Researchers explain better than teachers. Freiburg scientists discovered this truth several years ago. They guessed the reason was they had more pronounced and better overlapping knowledge in their field. But is the level of knowledge really the deciding factor for more successful explanations that enhance learning?

If you ask students what makes a good teacher, they will say it is someone who can explain things well. „That is a teacher's basic skill, but it is also something whose many aspects have been neglected in the research," reports doctoral student Mona Weinhuber from the Department of Educational Sciences at the University of Freiburg. She is focusing on how upper grade high school math teachers introduce new material. And she questions whether it is really their expertise in the subject that makes the difference. „I don't think so," she says: „That the scientists in the study were able to explain better may have to do with the fact that they had an entirely different mindset than teachers do."

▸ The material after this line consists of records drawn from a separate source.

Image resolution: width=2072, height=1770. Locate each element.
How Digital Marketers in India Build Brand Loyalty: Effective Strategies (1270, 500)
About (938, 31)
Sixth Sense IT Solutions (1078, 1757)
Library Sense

For Weinhuber the word „mindset" means the expectations someone has about his or her own subject area. They can vary greatly. Mathematics at school, for instance, is often viewed as something very static: there is a toolbox full of formulas that you can use according to certain rules and step-by-step instructions like a recipe.
The other extreme is the dynamic mathematics found in science. It serves first and foremost as the basis for argumentation and for solving problems. „A lot of students have to get used to a whole new kind of mathematics in their first few semesters," states Weinhuber, explaining the different instructional cultures at the University and at school. According to Weinhuber's theory, you formulate explanations in different ways, depending on the context.

Cartoon for context

Weinhuber is therefore examining whether the context and associated mindset are responsible for the quality of the explanations given. Her test subjects, teachers and university students, should write an introduction to the subject „Extreme Values with Constraints." Then they are required to take a math and teaching methodology test. The special part: Before the test subjects got their assignments, they read a cartoon in one of two possible variations.

It dealt with a homework discussion in the classroom. The only difference was the conversation's wording. For one part of the test subjects, the cartoon was meant to suggest the school-based mindset of „math as a recipe". In this variation, the class discussed the individual steps of the solution. With the other test subjects, Weinhuber tried to activate the university mindset of „math as argumentation." In the second cartoon variation the students discussed the different approaches to the solution.

„Knowledge and action are always situation-based. Using the comics, I am able to bring people into a certain context – and that can stimulate certain mindsets in their heads," explains Weinhuber.
The results show that her intuition was right: The test subjects that were placed in the argumentation context wrote more learning-enhancing explanations than those who remained in the cooking recipe context that are customary in school environments.

„I was able to show that teachers do indeed have the expertise to explain things conducive to knowledge transfer – it is just that they don't do it." The conclusion drawn from her study is that people need to rethink the culture of school instruction: „We have to overcome the notion in high school education today that mathematics is merely a cooking recipe. "

Weinhuber's project is part of the Freiburg Advanced Center of Education (FACE), a cooperation between the University and the University of Education, Freiburg. One of the goals that FACE has is the development of a new course of study, Master of Education, which will soon replace the old teacher training program. Weinhuber's study results will be an immediate part of it. „Still lecturing, or are you explaining now?" („Trägst du noch vor, oder erklärst du schon?") is the title of the seminar she will be giving this coming winter semester. In the seminar, Weinhuber will present to future teachers the latest scientific discoveries relating to the topic – for instance that activating certain mindsets are decisive in developing explanations that are conducive to knowledge transfer.